Publications of the Week: Skin antisepsis before fracture-management surgeries

2024-04-02

References

PREP-IT Investigators; Sprague S, Slobogean G, Wells JL, et al. Skin Antisepsis before Surgical Fixation of Extremity Fractures. N Engl J Med. 2024 Feb 1;390(5):409-420. doi: 10.1056/NEJMoa2307679. PMID: 38294973.
Allegranzi B, Bischoff P, de Jonge S, et al. New WHO recommendations on preoperative measures for surgical site infection prevention: an evidence-based global perspective. Lancet Infect Dis. 2016;16(12):e276-e287. doi:10.1016/S1473-3099(16)30398-X.
Dumville JC, McFarlane E, Edwards P, Lipp A, Holmes A, Liu Z. Preoperative skin antiseptics for preventing surgical wound infections after clean surgery. Cochrane Database Syst Rev, 2015: CD003949. Published April 21, 2015.

For a McMaster Perspective interview with Dr Gerard Slobogean discussing these findings, click here.

Background: Major orthopedic surgeries typically begin with cleaning the operative field with an alcohol-based solution, usually containing chlorhexidine or iodine. The relative merit of different solutions is uncertain, with most surgeons and some practice guidelines suggesting the use of chlorhexidine solutions.

Methods: This was a cluster-randomized, crossover trial at 25 hospitals in North America.
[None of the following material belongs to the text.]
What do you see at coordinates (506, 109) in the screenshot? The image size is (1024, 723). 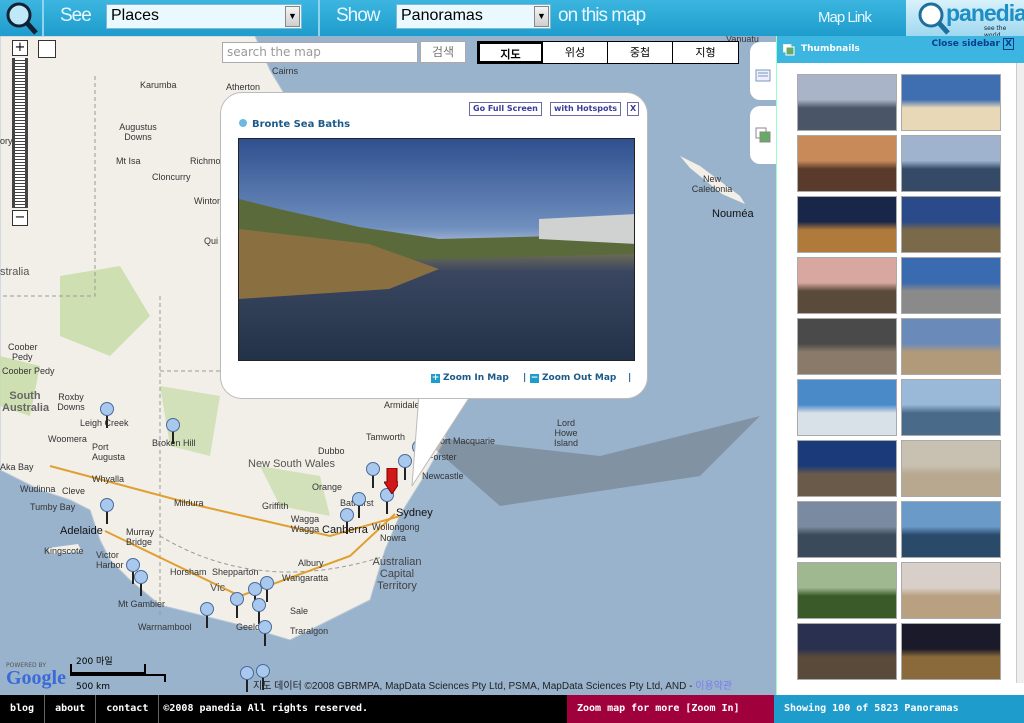 I see `go-full-screen-button: Go Full Screen` at bounding box center [506, 109].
The randomization assigned the entire hospitals (not individuals) to use one of the two skin antiseptics most commonly used in North America, that is, a 0.7% iodine povacrylex solution in 74% isopropyl alcohol (iodine group; note that the solution is different from povidone iodine) or 2% chlorhexidine gluconate in 70% isopropyl alcohol (chlorhexidine group). The type of antisepsis was alternated in each hospital every 2 months. Patients with either open or closed fractures of extremities were included. The primary outcome was surgical site infection, which included superficial incisional infection within 30 days or deep incisional or organ-space infection within 90 days.
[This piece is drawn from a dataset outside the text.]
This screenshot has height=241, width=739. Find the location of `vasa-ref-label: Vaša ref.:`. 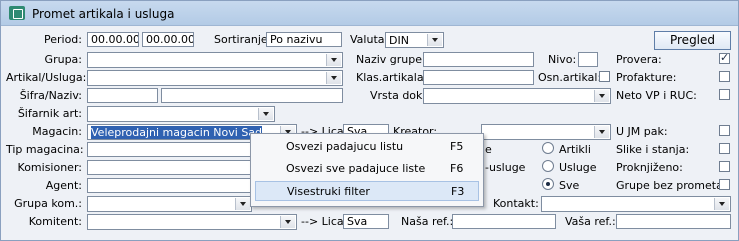

vasa-ref-label: Vaša ref.: is located at coordinates (590, 222).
Results: The study included 6785 patients with a closed fracture and 1700 patients with an open fracture (~50% men in the closed-fracture group and 63% in the open-fracture group). The most common sites of injuries included the proximal femur (~23%) and foot or ankle (~2% of all fractures). Proximal tibia or fibula or pelvic fracture occurred in >10% of patients. In the closed-fracture population, surgical site infection occurred in 2.4% of the iodine-treated patients and in 3.3% in the chlorhexidine group (odds ratio [OR], 0.74; 95% CI, 0.55-1.00; P = .049). In the open-fracture population, surgical site infection occurred in 6.5% in the iodine group and in 7.3% in the chlorhexidine group (OR, 0.86; 95% CI, 0.58-1.27; P = .45). Other outcomes, including unplanned reoperation and serious adverse events, were similar between treatment groups.
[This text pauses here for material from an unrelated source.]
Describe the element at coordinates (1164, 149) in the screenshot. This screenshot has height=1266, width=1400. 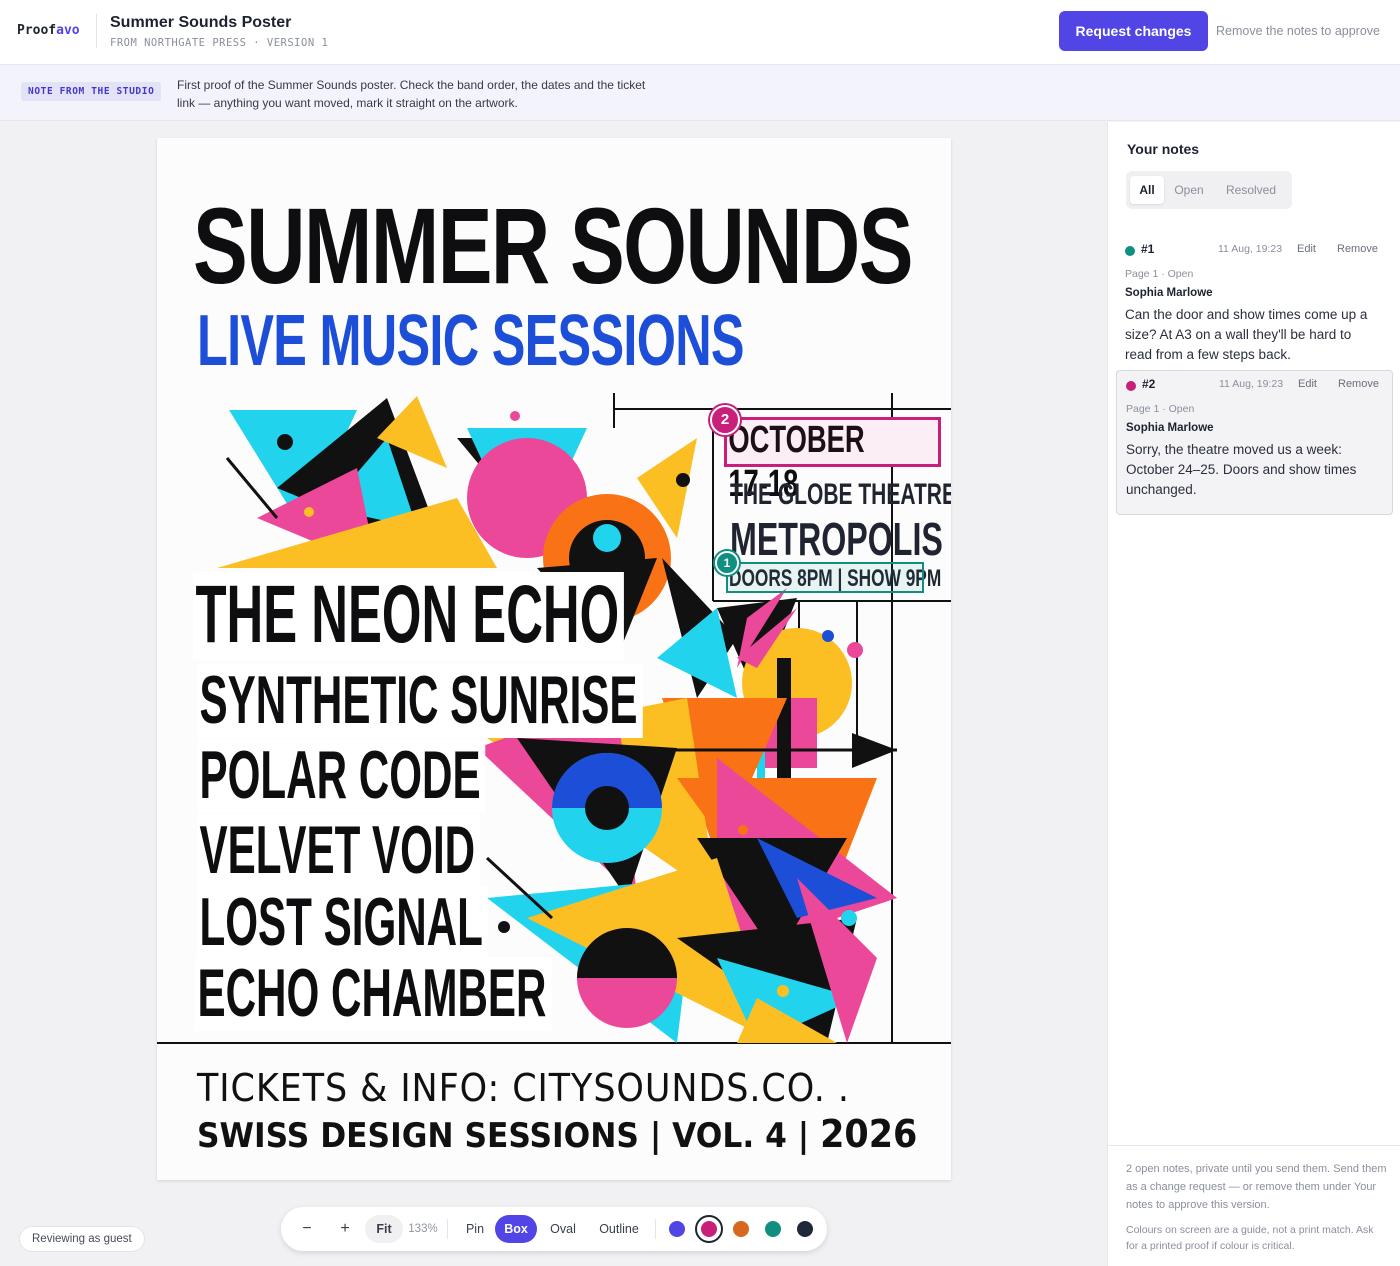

Conclusions: The authors concluded that taking into account similar safety profiles and costs of the examined solutions (both alcohol based), the use of iodine povacrylex results in a decreased frequency of surgical site infections for closed fracture surgeries.

McMaster editors’ commentary: Comparative data on the use of different solutions as skin antiseptics prior to orthopedic surgery are surprisingly scant. This study, comparing the commonly used chlorhexidine solution with iodine povacrylex–based solution (both alcohol based), adds to this information. Of note, iodine povacrylex is a water-insoluble deliverer of free iodine and differs from povidone iodine, which has been frequently used in aqueous antiseptic solutions (ie, Betadine). The advantage of a specific antiseptic observed in this study of extremity and pelvic fractures may not be transferable to other surgical areas.